Records appear below. Give all of them again, exactly.
### Provided material ###
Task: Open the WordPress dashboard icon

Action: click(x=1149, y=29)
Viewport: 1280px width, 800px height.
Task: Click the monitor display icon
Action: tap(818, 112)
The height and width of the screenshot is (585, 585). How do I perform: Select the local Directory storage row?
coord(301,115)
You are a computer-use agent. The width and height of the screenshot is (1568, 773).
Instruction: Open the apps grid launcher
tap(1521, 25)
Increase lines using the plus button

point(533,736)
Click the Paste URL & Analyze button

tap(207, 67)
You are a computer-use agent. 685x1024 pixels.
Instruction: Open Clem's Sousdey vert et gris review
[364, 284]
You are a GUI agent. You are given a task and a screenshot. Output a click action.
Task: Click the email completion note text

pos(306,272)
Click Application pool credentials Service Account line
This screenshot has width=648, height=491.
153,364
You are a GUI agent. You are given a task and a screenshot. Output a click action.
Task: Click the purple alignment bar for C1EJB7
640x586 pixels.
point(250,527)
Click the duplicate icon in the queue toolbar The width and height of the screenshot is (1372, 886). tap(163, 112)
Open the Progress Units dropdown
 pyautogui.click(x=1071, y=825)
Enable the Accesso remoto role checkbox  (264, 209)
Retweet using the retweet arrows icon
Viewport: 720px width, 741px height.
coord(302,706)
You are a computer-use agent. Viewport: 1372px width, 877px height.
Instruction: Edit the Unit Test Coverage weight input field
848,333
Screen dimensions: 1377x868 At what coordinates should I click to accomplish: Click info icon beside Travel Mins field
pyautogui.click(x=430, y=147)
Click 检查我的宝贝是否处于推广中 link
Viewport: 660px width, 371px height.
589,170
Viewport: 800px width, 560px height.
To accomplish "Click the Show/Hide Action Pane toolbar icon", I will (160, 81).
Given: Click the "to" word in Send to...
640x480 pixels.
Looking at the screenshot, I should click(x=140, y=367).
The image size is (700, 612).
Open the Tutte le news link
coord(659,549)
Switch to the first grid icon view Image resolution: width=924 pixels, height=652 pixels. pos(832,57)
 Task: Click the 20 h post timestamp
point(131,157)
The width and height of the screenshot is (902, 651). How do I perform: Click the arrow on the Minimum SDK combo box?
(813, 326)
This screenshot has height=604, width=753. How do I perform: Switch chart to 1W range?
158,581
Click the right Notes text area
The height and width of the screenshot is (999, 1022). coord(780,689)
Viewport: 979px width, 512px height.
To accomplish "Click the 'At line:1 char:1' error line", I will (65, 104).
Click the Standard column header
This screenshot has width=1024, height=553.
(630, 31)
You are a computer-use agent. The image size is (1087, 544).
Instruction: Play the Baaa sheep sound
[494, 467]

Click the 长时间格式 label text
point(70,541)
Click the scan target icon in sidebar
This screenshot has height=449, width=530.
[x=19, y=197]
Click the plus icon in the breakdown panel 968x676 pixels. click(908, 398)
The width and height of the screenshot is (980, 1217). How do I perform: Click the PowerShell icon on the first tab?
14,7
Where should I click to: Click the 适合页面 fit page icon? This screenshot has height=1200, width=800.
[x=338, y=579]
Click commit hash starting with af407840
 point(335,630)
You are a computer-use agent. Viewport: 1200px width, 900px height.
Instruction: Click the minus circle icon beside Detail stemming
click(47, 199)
###
• Solution:
Task: Open the WordPress dashboard icon

Action: click(x=1149, y=29)
Viewport: 1280px width, 800px height.
Task: Click the monitor display icon
Action: tap(818, 112)
The height and width of the screenshot is (585, 585). How do I perform: Select the local Directory storage row?
coord(301,115)
You are a computer-use agent. The width and height of the screenshot is (1568, 773).
Instruction: Open the apps grid launcher
tap(1521, 25)
Increase lines using the plus button

point(533,736)
Click the Paste URL & Analyze button

tap(207, 67)
You are a computer-use agent. 685x1024 pixels.
Instruction: Open Clem's Sousdey vert et gris review
[364, 284]
You are a GUI agent. You are given a task and a screenshot. Output a click action.
Task: Click the email completion note text

pos(306,272)
Click Application pool credentials Service Account line
This screenshot has width=648, height=491.
153,364
You are a GUI agent. You are given a task and a screenshot. Output a click action.
Task: Click the purple alignment bar for C1EJB7
640x586 pixels.
point(250,527)
Click the duplicate icon in the queue toolbar The width and height of the screenshot is (1372, 886). tap(163, 112)
Open the Progress Units dropdown
 pyautogui.click(x=1071, y=825)
Enable the Accesso remoto role checkbox  (264, 209)
Retweet using the retweet arrows icon
Viewport: 720px width, 741px height.
coord(302,706)
You are a computer-use agent. Viewport: 1372px width, 877px height.
Instruction: Edit the Unit Test Coverage weight input field
848,333
Screen dimensions: 1377x868 At what coordinates should I click to accomplish: Click info icon beside Travel Mins field
pyautogui.click(x=430, y=147)
Click 检查我的宝贝是否处于推广中 link
Viewport: 660px width, 371px height.
589,170
Viewport: 800px width, 560px height.
To accomplish "Click the Show/Hide Action Pane toolbar icon", I will (160, 81).
Given: Click the "to" word in Send to...
640x480 pixels.
Looking at the screenshot, I should click(x=140, y=367).
The image size is (700, 612).
Open the Tutte le news link
coord(659,549)
Switch to the first grid icon view Image resolution: width=924 pixels, height=652 pixels. pos(832,57)
 Task: Click the 20 h post timestamp
point(131,157)
The width and height of the screenshot is (902, 651). How do I perform: Click the arrow on the Minimum SDK combo box?
(813, 326)
This screenshot has height=604, width=753. How do I perform: Switch chart to 1W range?
158,581
Click the right Notes text area
The height and width of the screenshot is (999, 1022). coord(780,689)
Viewport: 979px width, 512px height.
To accomplish "Click the 'At line:1 char:1' error line", I will (65, 104).
Click the Standard column header
This screenshot has width=1024, height=553.
(630, 31)
You are a computer-use agent. The image size is (1087, 544).
Instruction: Play the Baaa sheep sound
[494, 467]

Click the 长时间格式 label text
point(70,541)
Click the scan target icon in sidebar
This screenshot has height=449, width=530.
[x=19, y=197]
Click the plus icon in the breakdown panel 968x676 pixels. click(908, 398)
The width and height of the screenshot is (980, 1217). How do I perform: Click the PowerShell icon on the first tab?
14,7
Where should I click to: Click the 适合页面 fit page icon? This screenshot has height=1200, width=800.
[x=338, y=579]
Click commit hash starting with af407840
 point(335,630)
You are a computer-use agent. Viewport: 1200px width, 900px height.
Instruction: Click the minus circle icon beside Detail stemming
click(47, 199)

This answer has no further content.